● **CONSIGNE**
Résumez en deux phrases le texte ci-dessous sur le regard porté sur autrui.

● **DOCUMENT SOURCE**

Qu’est-ce qui me cache la ressemblance de tout être humain avec Dieu ? Qu’est-ce qui fait écran entre les autres et moi ? Qu’est-ce qui masque leur beauté qui est celle même de Dieu ? Il faut que mon regard aille au-delà des apparences. Si je regarde une vieille façade encore belle, mais ternie par la poussière, l’usure des pierres, leur noirceur, il faut que tout cela disparaisse pour que je la retrouve dans toute sa splendeur. En réalité, c’est comme si nous avions des verres de lunette noirs, nous filtrons le regard que nous portons sur nos frères.
Si nous regardions notre frère sous son aspect positif, nous le verrions tel qu’il est réellement. En fait, inconsciemment, notre regard s’arrête sur les défauts, les imperfections, les faiblesses et les échecs, ce que nous appelons le mal.
Depuis le 15ème et le 16ème siècles l’Eglise considère que le monde a été tordu, perverti par le péché originel. Pendant des siècles cela a été, inconsciemment peut être, le discours majeur du catholicisme ; il comparait l’image parfaite qu’il avait de Dieu à l’image de l’homme pécheur, sali, détruit par le mal.

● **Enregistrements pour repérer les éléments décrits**
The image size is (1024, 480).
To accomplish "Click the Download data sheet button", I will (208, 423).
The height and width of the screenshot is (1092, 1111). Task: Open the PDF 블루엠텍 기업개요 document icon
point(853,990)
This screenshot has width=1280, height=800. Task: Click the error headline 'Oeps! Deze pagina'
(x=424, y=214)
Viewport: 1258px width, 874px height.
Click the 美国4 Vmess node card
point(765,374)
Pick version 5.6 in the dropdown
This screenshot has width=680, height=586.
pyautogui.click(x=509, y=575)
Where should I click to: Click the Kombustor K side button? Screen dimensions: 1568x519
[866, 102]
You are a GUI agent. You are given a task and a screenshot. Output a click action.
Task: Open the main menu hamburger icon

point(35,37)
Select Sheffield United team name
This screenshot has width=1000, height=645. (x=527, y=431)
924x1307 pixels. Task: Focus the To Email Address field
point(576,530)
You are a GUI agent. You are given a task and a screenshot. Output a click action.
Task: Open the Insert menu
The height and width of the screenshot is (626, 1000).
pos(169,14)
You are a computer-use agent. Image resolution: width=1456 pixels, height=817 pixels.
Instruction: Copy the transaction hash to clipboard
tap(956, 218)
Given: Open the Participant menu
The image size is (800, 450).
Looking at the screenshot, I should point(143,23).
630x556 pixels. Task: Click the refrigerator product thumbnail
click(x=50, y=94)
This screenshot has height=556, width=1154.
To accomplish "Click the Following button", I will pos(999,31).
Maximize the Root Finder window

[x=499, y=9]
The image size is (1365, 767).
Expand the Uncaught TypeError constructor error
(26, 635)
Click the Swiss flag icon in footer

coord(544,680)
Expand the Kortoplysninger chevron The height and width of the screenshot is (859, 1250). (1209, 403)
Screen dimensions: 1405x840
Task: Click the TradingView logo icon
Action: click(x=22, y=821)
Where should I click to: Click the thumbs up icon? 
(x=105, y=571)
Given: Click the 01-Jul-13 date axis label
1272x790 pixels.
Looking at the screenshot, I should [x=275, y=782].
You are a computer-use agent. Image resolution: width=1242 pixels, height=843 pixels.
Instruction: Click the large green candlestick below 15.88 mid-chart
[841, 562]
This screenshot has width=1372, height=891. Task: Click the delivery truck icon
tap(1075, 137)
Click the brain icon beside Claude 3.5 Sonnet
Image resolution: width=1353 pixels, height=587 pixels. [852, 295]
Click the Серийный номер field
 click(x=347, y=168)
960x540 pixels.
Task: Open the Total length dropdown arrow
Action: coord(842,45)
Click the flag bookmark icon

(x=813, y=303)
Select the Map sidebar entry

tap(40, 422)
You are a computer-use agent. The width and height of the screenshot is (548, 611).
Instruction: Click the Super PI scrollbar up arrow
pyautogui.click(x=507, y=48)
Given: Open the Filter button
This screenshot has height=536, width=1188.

● **RÉPONSE**
Le texte affirme que notre regard doit aller au-delà des apparences pour retrouver chez les autres une beauté qui est celle de Dieu, et constate que nous filtrons ce regard comme avec des verres noirs, en nous arrêtant inconsciemment sur les défauts et les échecs de nos frères. Il ajoute que, depuis les XVe et XVIe siècles, l'Église considère le monde comme perverti par le péché originel et a longtemps comparé l'image parfaite de Dieu à celle de l'homme pécheur.